Short stories to novel
Lesley said he started writing Winterkill when an editor at Houghton Mifflin Harcourt saw his short stories and asked him to turn them into a full-length novel.
Because he was teaching a full schedule of college classes, Lesley worked on the novel between 10 p.m. and 1 a.m.
During the late nights of writing, the main character, a rodeo cowboy named Danny Kachiah, became real to him and talked.
“When I got up [from my desk], he’d say, ‘Don’t leave me in this cheap motel,’” Lesley said.
Lesley said he worked for four years through 12 revisions, writing on legal pads, notebooks and a Smith Corona typewriter.
Caribou, not elk
When he saw an advance copy, Lesley pointed out to the editors, who were in Boston, that the animals on the cover were caribou, not elk.
The title also was not his choice, but as a new author, he came to realize changing either wouldn’t be a good idea.
“If it doesn’t sell, they could say, ‘Well, it would have if you’d used the title and cover art we chose,’” Lesley told the audience.
The book received awards and was well-received on the Nez Perce reservation, Lesley said.
Asking how he found the voice of his Native American characters, Lesley said his mother worked on Indian reservations when he was growing up; many of his classmates were Native American.
Lesley said he also drew on the voices of relatives of his first wife, who was Native American, and the relatives of his adopted son.
Celilo Falls
That a generation of people don’t recognize the name of Celilo Falls, the traditional native fishing place on the Columbia River, was one of the things that compelled him to write the story, Lesley said.
Donna Nockleby, who brought her copy of Winterkill for Lesley to sign, told him she grew up in Hood River, Ore., and used to visit Celilo Falls before the water from the dam backed over them.
When her Kala Point book group discussed Winterkill, she brought Ray Atkinson’s book of photographs to show what the falls once looked like.
Spoke to students
Lesley also spoke to Chris Pierson’s junior English class at Port Townsend High School earlier Thursday and said the students impressed him with their intelligent questions.
Jody Glaubman, a librarian who accompanied him, said the author connected with the students, talking about his childhood as the son of a single mother and being poor in a small town.
“That was the way he grew up,” Glaubman said.

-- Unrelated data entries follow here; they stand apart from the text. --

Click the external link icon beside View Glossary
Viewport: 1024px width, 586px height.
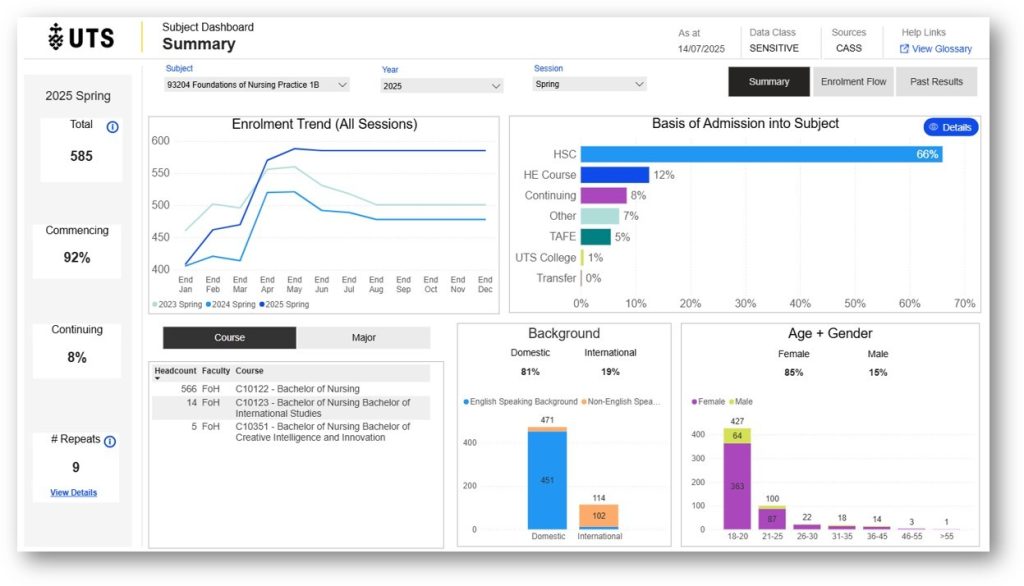(904, 49)
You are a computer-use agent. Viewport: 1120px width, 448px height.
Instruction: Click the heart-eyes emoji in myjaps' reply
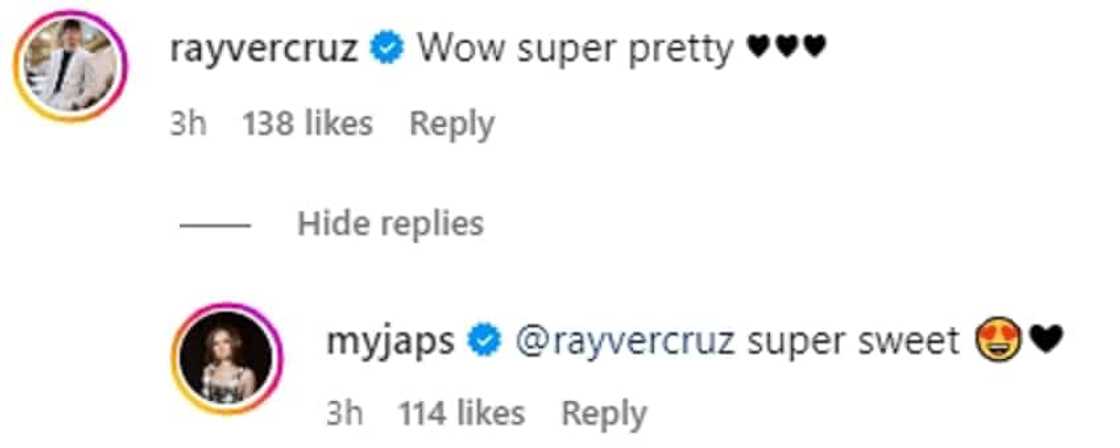click(1000, 341)
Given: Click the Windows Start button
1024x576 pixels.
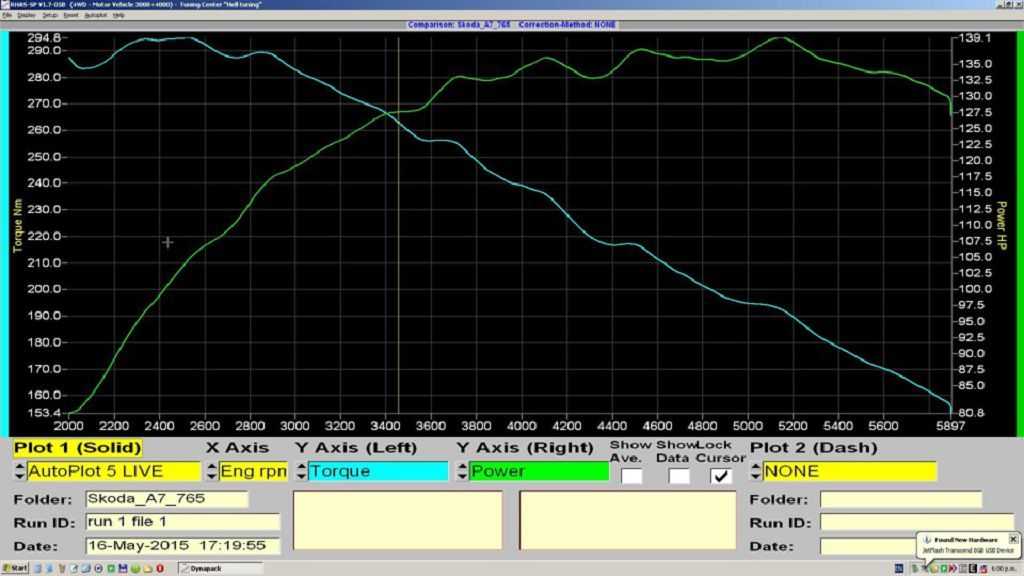Looking at the screenshot, I should click(15, 568).
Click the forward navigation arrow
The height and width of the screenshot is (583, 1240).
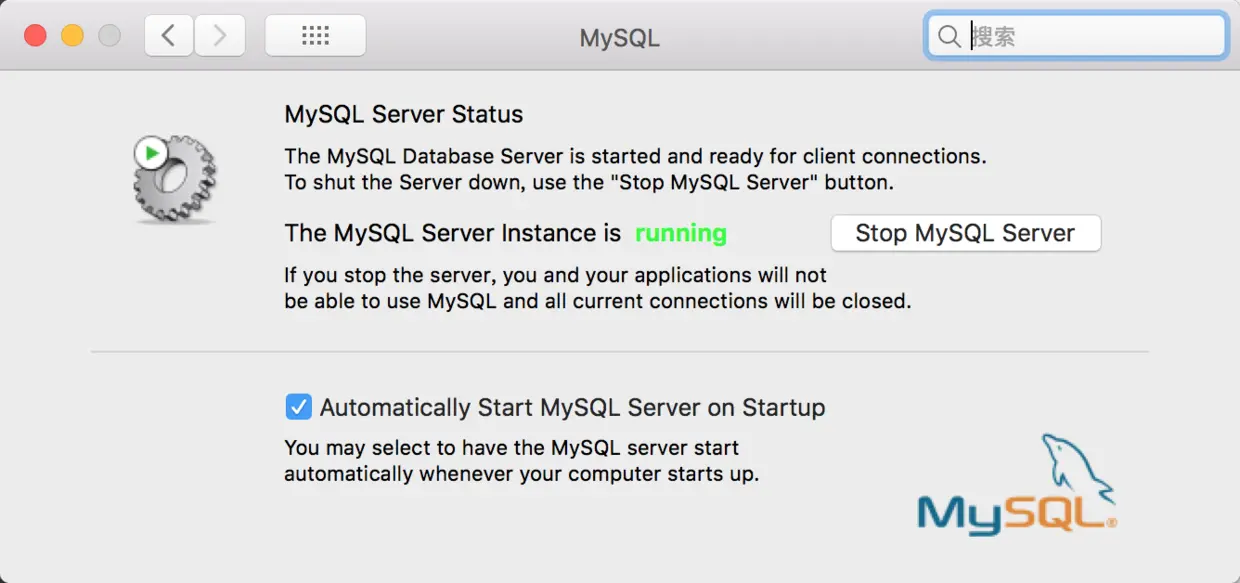click(x=220, y=35)
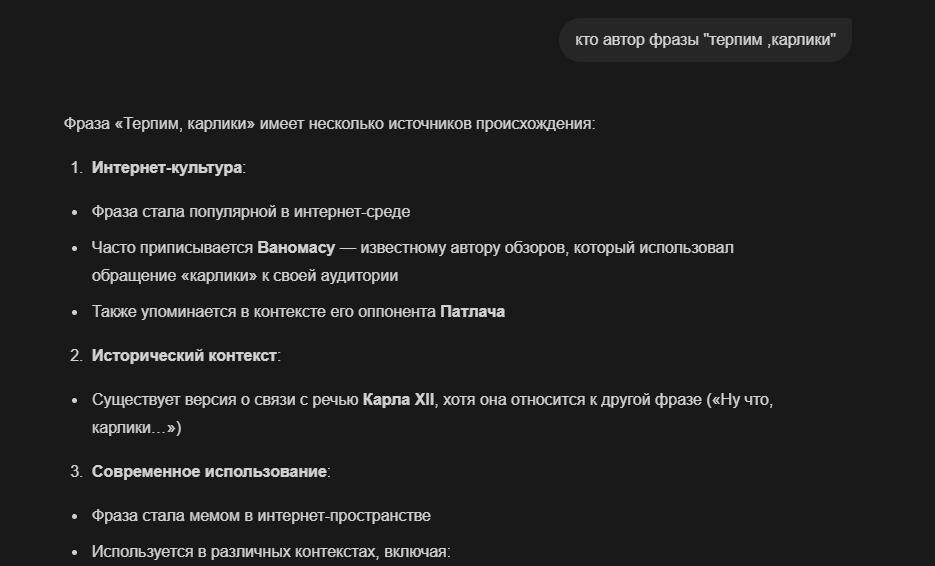The image size is (935, 566).
Task: Click bullet "Используется в различных контекстах, включая:"
Action: (271, 551)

“He writes about real people, working people, people who work because they are looking for a way to pay the rent.”
Groups packed
Theresa Percy, Port Townsend Library director, said discussion groups on the novel had attracted more people than in the past and were the best yet.
Almost 100 people showed up to see the documentary at the Rose Theatre on the Pendleton Roundup, Percy said, and an archery demonstration put on by the Wapiti Bowmen of Port Angeles drew more than 75 people.
Lesley’s talk filled almost all the seats in the high school auditorium, which has a capacity of 291. People arrived early to get a good seat.
“After seven years of Community Read, people are getting into it,” Percy said.
“It’s taking on a life of its own.”
All programs in the Community Read program are free and this year were funded by the Friends of the Port Townsend Library, librarian Keith Darrock said.
Bill Maxwell, former president of the Port Townsend Library board, introduced Lesley, noting that the author’s connection to Port Townsend goes back to 1980, when Lesley attended a Centrum Writers’ Workshop.
There, author and poet Raymond Carver read Lesley’s stories and encouraged him to write more.
“He was a great help to me,” Lesley said.
After the presentation, Lesley drew the winning tickets for a raffle that supports the program.
Eve Lachlan won first prize, a Pendleton blanket. Phyllis Markworth won an autographed copy of the hardback version of Winterkill, complete with caribou on the dust jacket.
“You can show people the elk that are not elk,” Lesley told her.